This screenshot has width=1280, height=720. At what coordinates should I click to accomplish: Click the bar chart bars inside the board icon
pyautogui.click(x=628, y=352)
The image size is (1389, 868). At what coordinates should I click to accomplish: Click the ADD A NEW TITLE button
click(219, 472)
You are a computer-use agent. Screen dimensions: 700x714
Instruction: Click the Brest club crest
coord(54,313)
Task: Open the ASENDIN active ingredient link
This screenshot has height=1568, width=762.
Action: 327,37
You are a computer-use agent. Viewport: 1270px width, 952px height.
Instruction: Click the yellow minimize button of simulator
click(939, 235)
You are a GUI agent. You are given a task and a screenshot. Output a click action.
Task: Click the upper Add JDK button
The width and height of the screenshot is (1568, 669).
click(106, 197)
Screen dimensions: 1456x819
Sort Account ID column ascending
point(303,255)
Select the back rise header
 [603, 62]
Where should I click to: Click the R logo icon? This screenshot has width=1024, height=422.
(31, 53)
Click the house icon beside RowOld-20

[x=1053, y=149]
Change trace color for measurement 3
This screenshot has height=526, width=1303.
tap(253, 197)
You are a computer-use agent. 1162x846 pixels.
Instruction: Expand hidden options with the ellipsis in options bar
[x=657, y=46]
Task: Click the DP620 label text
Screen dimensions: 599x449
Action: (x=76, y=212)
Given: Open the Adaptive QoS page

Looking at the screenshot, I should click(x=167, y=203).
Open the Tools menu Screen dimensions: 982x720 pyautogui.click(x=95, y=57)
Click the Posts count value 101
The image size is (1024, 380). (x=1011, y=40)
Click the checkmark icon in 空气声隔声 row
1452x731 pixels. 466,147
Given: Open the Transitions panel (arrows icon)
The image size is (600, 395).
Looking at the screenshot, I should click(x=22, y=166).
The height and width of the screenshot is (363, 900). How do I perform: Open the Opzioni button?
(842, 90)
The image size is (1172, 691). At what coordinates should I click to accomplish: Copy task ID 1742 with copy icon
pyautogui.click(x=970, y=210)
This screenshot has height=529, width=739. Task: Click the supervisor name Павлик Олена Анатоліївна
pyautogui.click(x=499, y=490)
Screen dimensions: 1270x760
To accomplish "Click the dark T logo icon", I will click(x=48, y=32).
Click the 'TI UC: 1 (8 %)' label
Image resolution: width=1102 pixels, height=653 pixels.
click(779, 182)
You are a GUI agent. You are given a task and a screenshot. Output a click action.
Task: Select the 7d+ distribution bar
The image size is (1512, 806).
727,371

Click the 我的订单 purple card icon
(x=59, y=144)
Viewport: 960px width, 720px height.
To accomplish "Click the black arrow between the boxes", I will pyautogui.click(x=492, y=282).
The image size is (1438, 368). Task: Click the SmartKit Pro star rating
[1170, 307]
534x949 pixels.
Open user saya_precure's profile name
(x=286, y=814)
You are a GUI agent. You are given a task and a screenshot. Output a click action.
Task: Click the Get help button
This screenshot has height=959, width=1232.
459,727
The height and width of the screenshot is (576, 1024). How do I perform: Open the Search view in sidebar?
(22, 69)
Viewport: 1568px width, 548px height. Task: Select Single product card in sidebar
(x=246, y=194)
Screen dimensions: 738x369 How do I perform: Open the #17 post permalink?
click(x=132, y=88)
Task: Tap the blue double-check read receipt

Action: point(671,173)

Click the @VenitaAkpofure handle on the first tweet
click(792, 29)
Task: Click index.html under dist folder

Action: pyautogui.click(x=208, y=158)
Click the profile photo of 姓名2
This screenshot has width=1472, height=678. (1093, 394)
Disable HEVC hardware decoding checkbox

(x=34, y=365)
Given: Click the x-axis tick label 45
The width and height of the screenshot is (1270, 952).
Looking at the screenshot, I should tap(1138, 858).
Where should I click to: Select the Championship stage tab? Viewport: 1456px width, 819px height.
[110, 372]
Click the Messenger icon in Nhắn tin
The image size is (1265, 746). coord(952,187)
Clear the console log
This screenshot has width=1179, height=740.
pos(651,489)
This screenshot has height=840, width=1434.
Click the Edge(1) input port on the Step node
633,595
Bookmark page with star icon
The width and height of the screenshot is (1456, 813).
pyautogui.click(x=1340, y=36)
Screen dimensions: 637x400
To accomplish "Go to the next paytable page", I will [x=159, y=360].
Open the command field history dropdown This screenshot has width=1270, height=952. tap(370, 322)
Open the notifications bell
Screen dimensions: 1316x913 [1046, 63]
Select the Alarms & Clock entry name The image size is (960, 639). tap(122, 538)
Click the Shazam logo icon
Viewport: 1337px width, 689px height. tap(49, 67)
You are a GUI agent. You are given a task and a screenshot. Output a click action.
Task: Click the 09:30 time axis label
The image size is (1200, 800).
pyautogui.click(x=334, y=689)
----
Repeat the stretch of the records from the line containing "You are a computer-use agent. Viewport: 1270px" through the line containing "click(939, 235)", copying those lines verbatim and nothing else.

You are a computer-use agent. Viewport: 1270px width, 952px height.
Instruction: Click the yellow minimize button of simulator
click(939, 235)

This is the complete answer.